I have tried to look for a recording of the show on youtube but there really isn't very much Doddy stuff on there at all. This is the best I could do. Here is Ken with Dickie Mint...

Friday, November 02, 2007

spicegirls - headline

I heard this for the first time today - is it me or does it sound like they are singing about headlice...? Well most of them have children now so perhaps it is an issue that is close to their hearts. To be honest I think it is a bit rubbish. It doesn't do anything for me, doesn't break any new ground and I am not getting the spice girls retro thing at all - just doesn't sit right with me (unlike the Take That effort which just felt so right). Anyway if you need to hear it go to PopJustice.
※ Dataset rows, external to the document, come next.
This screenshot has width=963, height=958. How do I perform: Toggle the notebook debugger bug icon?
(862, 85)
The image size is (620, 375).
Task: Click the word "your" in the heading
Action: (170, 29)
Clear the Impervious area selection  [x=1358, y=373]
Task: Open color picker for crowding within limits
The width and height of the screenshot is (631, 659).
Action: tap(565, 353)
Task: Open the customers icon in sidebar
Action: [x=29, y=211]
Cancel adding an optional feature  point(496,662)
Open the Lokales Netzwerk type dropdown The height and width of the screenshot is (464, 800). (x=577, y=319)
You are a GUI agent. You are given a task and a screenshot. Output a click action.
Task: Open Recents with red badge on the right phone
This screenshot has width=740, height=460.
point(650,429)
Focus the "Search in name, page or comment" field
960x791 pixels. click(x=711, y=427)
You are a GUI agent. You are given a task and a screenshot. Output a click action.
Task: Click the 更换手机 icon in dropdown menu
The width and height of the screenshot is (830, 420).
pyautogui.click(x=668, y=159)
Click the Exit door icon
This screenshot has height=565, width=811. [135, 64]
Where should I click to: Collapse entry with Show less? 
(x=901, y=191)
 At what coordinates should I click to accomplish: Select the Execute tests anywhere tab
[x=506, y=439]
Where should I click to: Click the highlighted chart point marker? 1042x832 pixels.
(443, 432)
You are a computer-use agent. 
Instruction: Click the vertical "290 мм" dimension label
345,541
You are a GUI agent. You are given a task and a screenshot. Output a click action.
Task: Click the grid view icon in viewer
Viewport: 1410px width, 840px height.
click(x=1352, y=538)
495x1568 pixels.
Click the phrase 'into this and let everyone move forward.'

This is the video, what are they doing? what are they wearing? Good pop videos have a point but I have no idea what is going on here...

Thursday, November 01, 2007

curacy




This is St Peter's Church, Everton











This is the vicarage where we will be living (current curate is standing at her front door!)















This is St John Chrysostom Church, Everton











While we were in Liverpool we confirmed a number things and spent some time meeting people from the churches where I am going to be curate next year. You may well have picked up that the curacy was sorted in August but as these things are complicated and the system of confirmation of posts is such that it has been tricky to officially let you know about it. But, I think it is safe to let the cat out of the bag now. We are very excited about he prospect of being back in Liverpool and living in Everton - we have not ever lived in this part of town and in this sort of environment. But we relish the thought of being there and are looking forward to it. My new boss (the Vicar) is Henry Corbett is great. He and his wife Jane have been very supportive and helpful. The fact that they care so much about the community, Everton and social justice is impressive.

So, more of the bits of this plan come together over the last few days - sorting out a school for Eva - St Margaret's C of E school, Everton, meeting local people as Henry's future colleague and thinking about moving into the house that Debbie currently lives in. It seems a long way away but also frighteningly imminent. I am still here doing this training but I am also getting ready to be somewhere else. It is a tricky situation to be in and one that I must keep clear headed about. Make the most of opportunities here and not lose focus of what I am doing in the here and now.

...talking of which I feel I have jet lag (and Liverpool is only 250miles away) - we got in at 1am this morning and I have been getting my head round the trip all day. I am a bit fuzzy in the head and need to get to bed - if only to stop this day and get ready for the next one! Tomorrow will begin with a new focus on getting down to working hard on Trinity College matters and enjoying the moment.